Het tweede criterium waaraan moet zijn voldaan, is dat van de wederzijdse zorg. Wederzijdse zorg kan blijken uit een financiële verstrengeling tussen de betrokkenen die verder gaat dan het uitsluitend delen van de woonlasten en de hiermee samenhangende lasten. Indien van een zodanige verstrengeling niet of slechts in geringe mate sprake is, kunnen ook andere feiten en omstandigheden voldoende zijn om aan te nemen dat betrokkenen in zorg voor elkaar voorzien. Een afweging van alle ten aanzien van betrokkenen gebleken feiten en omstandigheden, die niet van subjectieve aard zijn, zal bepalend zijn voor het antwoord op de vraag of aan het zorgcriterium in een concreet geval is voldaan.
4.5.
De rechtbank heeft, anders dan appellant betoogt, terecht overwogen dat de onderzoeksbevindingen een toereikende grondslag bieden voor het standpunt van het college dat in de hier te beoordelen periode sprake is geweest van wederzijdse zorg. Daarbij komt zwaarwegende betekenis toe aan de verklaringen van appellant. Appellant heeft onder meer verklaard dat B bijna dagelijks eten voor hen beiden meeneemt vanuit Beverwijk. Appellant en B eten dan gezamenlijk in de woonkamer. Na de gezamenlijke maaltijd doet appellant vervolgens de vaat. Voorts heeft appellant verklaard dat, wanneer hij boodschappen haalt, hij rekening houdt met B en boodschappen voor twee haalt. Ook maken appellant en B gebruik van dezelfde verzorgingsartikelen en delen zij tandpasta. Verder maakt appellant de woonkamer, de keuken, de badkamer en het toilet schoon. Appellant zet af en toe de vuilniszakken buiten en af en toe doet B dit. Ook heeft appellant B tijdens ziekte verzorgd. Uit deze verklaringen van appellant volgt dat van eenzijdige zorg van de zijde van B, zoals door appellant is gesteld, geen sprake is.
4.6.
Uit 4.3 tot en met 4.5 volgt dat appellant in de te beoordelen periode een gezamenlijke huishouding met B heeft gevoerd. Daarom slaagt het hoger beroep niet. De aangevallen uitspraak moet worden bevestigd.

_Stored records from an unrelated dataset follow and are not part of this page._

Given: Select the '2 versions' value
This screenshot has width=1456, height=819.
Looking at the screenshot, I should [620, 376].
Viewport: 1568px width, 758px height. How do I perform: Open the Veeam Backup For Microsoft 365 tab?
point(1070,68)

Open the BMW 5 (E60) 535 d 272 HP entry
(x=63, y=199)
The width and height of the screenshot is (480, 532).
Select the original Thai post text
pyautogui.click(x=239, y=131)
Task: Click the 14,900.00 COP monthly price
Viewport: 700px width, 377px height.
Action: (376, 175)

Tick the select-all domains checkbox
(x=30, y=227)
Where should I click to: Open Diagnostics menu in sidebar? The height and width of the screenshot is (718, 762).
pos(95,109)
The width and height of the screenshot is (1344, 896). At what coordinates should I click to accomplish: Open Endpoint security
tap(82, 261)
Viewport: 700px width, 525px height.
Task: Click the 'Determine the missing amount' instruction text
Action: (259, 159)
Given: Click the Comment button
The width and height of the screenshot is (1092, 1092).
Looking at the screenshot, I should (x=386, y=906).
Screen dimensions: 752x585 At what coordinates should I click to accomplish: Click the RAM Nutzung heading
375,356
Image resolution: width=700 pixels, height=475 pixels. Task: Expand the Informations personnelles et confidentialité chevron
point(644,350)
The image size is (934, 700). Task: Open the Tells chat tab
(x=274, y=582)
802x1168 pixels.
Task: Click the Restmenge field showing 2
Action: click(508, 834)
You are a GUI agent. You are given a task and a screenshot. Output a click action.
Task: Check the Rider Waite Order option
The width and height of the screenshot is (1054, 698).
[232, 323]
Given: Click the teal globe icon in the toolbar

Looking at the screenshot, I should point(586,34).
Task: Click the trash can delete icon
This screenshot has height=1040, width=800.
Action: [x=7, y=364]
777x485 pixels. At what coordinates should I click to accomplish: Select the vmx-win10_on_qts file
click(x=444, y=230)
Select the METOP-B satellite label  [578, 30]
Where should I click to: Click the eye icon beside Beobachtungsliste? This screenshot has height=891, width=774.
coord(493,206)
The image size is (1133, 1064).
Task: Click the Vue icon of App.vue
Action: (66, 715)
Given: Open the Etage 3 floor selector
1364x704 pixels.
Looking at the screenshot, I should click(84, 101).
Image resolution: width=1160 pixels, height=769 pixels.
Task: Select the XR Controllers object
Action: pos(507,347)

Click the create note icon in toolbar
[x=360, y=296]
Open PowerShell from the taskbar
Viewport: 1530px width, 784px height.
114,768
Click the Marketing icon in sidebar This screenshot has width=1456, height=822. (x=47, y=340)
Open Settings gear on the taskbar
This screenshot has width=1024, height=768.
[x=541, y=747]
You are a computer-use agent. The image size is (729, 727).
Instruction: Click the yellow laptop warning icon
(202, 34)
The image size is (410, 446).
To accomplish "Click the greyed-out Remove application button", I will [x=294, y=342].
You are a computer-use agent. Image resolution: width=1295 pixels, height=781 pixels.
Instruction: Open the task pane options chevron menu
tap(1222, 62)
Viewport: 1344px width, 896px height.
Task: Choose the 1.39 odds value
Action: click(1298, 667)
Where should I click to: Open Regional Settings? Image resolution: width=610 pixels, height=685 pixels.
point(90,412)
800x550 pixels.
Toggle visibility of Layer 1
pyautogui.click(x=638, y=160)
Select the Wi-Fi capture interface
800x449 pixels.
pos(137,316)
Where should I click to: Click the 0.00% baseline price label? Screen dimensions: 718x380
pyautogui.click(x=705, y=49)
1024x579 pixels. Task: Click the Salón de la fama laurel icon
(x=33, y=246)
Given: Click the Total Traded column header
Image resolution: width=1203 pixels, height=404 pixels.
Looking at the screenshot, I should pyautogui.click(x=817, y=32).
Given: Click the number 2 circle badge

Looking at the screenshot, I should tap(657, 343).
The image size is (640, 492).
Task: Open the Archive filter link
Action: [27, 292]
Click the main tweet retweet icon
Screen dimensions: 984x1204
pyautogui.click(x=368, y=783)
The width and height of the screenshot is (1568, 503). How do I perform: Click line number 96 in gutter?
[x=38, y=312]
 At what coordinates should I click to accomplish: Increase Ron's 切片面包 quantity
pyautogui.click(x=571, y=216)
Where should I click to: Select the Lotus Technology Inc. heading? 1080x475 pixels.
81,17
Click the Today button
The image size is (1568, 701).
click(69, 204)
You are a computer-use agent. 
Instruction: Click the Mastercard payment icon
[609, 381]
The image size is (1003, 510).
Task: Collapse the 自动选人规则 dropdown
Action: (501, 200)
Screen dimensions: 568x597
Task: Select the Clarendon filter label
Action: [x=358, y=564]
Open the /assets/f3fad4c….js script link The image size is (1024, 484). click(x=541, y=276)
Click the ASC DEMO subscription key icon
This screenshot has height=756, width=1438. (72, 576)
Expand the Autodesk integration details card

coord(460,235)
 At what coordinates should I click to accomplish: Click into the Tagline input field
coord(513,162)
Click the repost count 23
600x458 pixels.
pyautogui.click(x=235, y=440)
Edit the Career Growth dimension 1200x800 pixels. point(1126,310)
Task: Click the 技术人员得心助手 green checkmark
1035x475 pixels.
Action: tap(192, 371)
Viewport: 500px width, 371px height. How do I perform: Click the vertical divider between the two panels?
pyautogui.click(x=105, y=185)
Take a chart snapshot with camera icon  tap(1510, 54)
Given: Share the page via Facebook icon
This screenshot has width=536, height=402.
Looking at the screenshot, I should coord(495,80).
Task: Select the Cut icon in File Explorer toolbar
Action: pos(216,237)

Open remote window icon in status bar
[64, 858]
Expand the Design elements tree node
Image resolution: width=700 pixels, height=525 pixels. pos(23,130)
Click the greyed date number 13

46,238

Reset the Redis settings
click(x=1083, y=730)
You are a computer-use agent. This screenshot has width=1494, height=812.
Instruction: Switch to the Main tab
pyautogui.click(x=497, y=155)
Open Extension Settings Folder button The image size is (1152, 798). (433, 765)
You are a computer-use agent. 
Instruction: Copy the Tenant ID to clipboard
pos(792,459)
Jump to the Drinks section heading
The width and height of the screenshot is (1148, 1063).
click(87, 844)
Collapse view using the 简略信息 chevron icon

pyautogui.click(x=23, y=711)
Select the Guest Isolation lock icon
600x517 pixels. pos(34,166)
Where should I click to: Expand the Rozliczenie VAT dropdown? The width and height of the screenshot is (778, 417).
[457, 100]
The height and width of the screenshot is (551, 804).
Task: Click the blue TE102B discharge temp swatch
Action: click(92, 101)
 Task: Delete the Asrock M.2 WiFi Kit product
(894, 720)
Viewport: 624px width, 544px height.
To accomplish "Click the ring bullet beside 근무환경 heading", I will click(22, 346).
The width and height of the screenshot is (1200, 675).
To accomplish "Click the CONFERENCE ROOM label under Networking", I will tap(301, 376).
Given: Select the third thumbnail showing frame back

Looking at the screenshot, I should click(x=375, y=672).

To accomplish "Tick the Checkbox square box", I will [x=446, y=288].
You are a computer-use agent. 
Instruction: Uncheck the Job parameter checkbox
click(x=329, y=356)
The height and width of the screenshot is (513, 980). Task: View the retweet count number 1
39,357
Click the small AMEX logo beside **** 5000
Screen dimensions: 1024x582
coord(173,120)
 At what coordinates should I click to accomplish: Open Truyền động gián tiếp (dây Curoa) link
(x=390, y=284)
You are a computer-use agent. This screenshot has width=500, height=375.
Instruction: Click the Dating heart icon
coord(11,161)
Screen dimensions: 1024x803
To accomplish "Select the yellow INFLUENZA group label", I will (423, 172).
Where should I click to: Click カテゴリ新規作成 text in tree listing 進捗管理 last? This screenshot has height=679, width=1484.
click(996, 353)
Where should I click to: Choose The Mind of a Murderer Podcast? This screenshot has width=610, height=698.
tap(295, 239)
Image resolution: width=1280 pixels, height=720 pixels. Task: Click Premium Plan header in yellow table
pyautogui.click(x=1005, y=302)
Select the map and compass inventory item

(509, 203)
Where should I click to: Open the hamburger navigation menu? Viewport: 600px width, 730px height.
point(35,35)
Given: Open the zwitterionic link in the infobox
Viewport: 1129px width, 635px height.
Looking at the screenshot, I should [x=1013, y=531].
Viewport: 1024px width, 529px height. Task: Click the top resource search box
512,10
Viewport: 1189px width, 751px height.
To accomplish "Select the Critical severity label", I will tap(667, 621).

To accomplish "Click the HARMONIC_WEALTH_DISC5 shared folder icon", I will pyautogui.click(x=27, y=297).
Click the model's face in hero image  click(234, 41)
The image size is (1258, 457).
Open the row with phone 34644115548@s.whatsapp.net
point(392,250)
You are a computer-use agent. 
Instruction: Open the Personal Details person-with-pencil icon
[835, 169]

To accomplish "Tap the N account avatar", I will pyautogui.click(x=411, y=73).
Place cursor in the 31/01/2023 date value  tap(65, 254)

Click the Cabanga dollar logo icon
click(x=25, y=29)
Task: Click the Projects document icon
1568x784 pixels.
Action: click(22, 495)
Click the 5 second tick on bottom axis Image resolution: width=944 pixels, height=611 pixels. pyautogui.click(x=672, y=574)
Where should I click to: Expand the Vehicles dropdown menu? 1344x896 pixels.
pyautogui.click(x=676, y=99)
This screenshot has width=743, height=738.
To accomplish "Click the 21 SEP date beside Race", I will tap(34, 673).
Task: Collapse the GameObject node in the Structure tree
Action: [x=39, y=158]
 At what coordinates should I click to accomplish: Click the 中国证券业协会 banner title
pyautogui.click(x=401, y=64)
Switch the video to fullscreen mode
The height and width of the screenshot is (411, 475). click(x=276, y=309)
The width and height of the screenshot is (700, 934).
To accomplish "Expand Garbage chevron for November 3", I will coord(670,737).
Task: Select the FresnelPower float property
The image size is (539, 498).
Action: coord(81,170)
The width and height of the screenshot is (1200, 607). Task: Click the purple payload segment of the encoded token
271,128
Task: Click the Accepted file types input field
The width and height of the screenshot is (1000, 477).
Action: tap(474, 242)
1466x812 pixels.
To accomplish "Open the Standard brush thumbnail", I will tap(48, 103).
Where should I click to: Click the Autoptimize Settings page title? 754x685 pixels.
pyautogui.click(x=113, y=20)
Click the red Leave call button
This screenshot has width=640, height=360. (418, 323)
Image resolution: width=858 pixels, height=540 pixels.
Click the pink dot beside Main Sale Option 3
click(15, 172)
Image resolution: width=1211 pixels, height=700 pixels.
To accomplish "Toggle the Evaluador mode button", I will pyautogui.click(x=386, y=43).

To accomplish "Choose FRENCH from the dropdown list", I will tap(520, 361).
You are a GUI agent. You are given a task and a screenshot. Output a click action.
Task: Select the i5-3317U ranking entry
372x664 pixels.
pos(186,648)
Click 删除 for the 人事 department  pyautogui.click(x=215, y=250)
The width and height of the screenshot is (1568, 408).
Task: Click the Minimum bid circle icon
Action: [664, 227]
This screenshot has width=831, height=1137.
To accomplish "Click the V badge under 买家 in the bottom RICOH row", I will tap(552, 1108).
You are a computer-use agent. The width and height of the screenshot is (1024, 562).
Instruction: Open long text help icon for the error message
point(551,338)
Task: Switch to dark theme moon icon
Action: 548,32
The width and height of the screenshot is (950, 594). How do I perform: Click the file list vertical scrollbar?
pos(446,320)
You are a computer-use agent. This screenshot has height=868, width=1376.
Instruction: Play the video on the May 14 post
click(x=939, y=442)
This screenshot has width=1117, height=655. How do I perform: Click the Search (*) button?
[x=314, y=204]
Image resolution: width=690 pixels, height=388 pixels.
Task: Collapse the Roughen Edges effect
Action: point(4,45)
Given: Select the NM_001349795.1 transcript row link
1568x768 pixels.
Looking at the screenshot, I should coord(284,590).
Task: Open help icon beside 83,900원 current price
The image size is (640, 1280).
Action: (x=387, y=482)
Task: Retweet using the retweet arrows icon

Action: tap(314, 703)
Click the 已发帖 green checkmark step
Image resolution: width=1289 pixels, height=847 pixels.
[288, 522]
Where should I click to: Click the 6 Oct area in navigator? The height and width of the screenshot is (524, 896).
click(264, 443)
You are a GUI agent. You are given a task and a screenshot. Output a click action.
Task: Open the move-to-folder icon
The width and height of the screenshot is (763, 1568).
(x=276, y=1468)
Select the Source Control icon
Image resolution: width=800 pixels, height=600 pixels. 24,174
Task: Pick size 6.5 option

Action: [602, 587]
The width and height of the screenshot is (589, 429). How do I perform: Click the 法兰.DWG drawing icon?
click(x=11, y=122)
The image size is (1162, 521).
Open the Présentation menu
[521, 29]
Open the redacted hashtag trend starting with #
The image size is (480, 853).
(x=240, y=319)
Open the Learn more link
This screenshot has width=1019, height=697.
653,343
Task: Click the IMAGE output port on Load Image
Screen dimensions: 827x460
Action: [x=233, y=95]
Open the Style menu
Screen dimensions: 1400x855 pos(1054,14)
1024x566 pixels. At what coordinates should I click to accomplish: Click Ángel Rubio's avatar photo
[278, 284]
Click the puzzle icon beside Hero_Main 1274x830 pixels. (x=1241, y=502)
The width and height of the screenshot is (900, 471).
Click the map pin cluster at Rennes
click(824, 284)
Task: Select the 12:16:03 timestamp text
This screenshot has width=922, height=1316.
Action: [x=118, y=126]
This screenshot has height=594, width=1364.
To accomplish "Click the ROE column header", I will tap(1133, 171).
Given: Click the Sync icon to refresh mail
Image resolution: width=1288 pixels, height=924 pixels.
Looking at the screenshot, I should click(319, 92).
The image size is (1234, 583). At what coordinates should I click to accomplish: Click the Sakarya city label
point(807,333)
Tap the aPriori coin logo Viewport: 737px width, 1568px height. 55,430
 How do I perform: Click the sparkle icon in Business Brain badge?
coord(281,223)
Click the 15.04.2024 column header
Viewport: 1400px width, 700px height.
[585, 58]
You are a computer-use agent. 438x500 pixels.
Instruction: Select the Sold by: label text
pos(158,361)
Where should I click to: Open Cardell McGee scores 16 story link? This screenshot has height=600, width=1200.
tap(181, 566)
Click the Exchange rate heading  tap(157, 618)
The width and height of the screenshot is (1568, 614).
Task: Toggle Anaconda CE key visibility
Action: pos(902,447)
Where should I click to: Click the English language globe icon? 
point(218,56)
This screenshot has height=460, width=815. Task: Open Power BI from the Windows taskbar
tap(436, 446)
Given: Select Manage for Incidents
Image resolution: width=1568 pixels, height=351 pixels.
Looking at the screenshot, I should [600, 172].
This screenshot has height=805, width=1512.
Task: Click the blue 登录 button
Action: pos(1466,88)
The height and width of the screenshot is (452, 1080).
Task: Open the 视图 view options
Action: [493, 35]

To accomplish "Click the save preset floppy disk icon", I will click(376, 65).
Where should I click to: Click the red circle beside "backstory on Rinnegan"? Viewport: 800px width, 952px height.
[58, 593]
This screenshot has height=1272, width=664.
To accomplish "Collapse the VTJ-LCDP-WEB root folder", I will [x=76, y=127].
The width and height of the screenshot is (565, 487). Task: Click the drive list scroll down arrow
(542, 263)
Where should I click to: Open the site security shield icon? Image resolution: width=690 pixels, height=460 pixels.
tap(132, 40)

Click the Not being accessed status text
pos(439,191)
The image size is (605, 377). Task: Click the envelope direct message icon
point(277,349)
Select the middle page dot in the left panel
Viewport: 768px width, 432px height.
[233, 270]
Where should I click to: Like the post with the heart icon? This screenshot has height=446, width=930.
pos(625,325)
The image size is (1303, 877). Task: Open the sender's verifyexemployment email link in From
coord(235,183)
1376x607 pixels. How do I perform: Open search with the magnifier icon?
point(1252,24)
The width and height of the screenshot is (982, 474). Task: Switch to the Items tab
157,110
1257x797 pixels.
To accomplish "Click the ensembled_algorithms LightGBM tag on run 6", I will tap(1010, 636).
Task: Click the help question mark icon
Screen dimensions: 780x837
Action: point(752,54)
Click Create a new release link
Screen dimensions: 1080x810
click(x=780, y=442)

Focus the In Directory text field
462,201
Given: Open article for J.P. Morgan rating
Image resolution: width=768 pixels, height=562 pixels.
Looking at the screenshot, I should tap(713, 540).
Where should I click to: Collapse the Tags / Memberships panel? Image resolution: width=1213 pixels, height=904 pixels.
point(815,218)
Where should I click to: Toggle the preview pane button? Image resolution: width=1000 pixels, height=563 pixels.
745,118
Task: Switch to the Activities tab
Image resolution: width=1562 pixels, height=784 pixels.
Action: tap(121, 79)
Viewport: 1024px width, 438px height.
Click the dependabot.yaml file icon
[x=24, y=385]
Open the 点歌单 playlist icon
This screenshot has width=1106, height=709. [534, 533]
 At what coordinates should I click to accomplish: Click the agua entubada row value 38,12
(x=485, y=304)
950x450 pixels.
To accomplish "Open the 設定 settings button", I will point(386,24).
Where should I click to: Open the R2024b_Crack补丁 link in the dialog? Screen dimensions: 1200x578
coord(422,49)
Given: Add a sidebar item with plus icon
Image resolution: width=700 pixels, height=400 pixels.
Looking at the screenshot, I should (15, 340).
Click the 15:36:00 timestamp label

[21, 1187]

5. Voor een veroordeling in de proceskosten bestaat geen aanleiding.

BESLISSING

De Centrale Raad van Beroep bevestigt de aangevallen uitspraak.
Deze uitspraak is gedaan door O.L.H.W.I. Korte als voorzitter en J.C.F. Talman en
G.M.G. Hink als leden, in tegenwoordigheid van O.P.L. Hovens als griffier. De beslissing is uitgesproken in het openbaar op 2 december 2014.
(getekend) O.L.H.W.I. Korte
(getekend) O.P.L. Hovens
Tegen deze uitspraak kunnen partijen binnen zes weken na de datum van verzending beroep in cassatie instellen bij de Hoge Raad der Nederlanden (Postbus 20303, 2500 EH
’s-Gravenhage) ter zake van schending of verkeerde toepassing van bepalingen over het begrip gezamenlijke huishouding.